In such a scenario, the three-step hero myth is formed to promote and defend the king. But which step in the pattern is the historical reality? Answer: step 2. The royal person in question really was from the lower class. People invented the story to veil that fact.
But, Freud pointed out, the Moses story reverses the usual pattern. Moses starts in the lower class, moves to royalty, and then comes back to the lower class. The pattern here is inside out. But the question is still: which step is the historical reality? And the answer is still: step 2. Moses was an Egyptian, possibly of the royal house. The slave people who left Egypt would be uncomfortable with the idea that their leader was an Egyptian, as uncomfortable as those other cultures would be with the idea that their king was a pauper. The baby-in-the-basket story has all the earmarks of these folktales. They are etiologies: stories that people fashioned to deal with and explain an embarrassing reality. The Egyptologist Jan Assman referred to Freud’s treatment of the reversal of the usual pattern as “Freud’s ingenious observation.”35 It is not a proof. It is a serious possibility. The hero of the exodus story has an Egyptian name, and the story seems designed possibly to camouflage his Egyptian roots. Even as we acknowledge that the Bible story about his early life may be invented, we are bound to consider the possibility that the story behind it—the story that made it necessary—was real. Freud’s treatment was not cavalier. It was a sober and ingenious defense of the possibility that Moses was an Egyptian.
Moses and Akhenaten
Moses an Egyptian: that was Freud’s step one. His second step was no less sensational. He confronted the question: if Moses, the founding teacher of what became Israelite religion, was an Egyptian, how do we explain the fact that Israel’s religion was so obviously and profoundly different from Egyptian religion? Israelite religion was monotheistic, it was far less concerned with the afterlife, it rejected magic, it was against idols. What we know of ancient Israel’s religion does not look like it came out of an Egyptian source. This was more than just a good question. It would appear to be a deal-breaker for Freud’s hypothesis.

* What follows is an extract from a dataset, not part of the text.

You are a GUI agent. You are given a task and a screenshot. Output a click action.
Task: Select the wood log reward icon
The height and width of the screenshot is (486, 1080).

But an archaeological discovery changed all that. This time it was not a goat. It was a woman in Egypt digging up material to use for fertilizer. This was in 1887, during Freud’s lifetime, about fifty years before he wrote about Moses and monotheism. What that woman found was more than fertilizer. It was some three hundred tablets that we now know as the Amarna Letters. The discovery of the Amarna Letters also led to archaeological excavations of that site. Amarna now is a region about 190 miles south of Cairo. But around thirty-four hundred years ago it was not called Amarna. It was Akhetaten, and it was the capital of Egypt. It was built by King Akhenaten. The similarity of his name and the name of his royal city is not coincidental. They both reflect the name Aten, the name of his god, who was symbolized by the sun. The king’s name had been Amenophis IV, but he changed it to Akhenaten to incorporate his god’s name in a new religion. That religion is widely identified as the first known monotheism. The literature on Akhenaten and monotheism is now vast.36 I recall being introduced to the subject already as a child when I saw the Hollywood extravaganza The Egyptian in 1954—two years before The Ten Commandments. As in the movie version, so in history: Akhenaten’s monotheism ended soon after he died. With his monuments effaced and his name erased, his religious revolution was practically lost to history until the Amarna discoveries gave it back to us.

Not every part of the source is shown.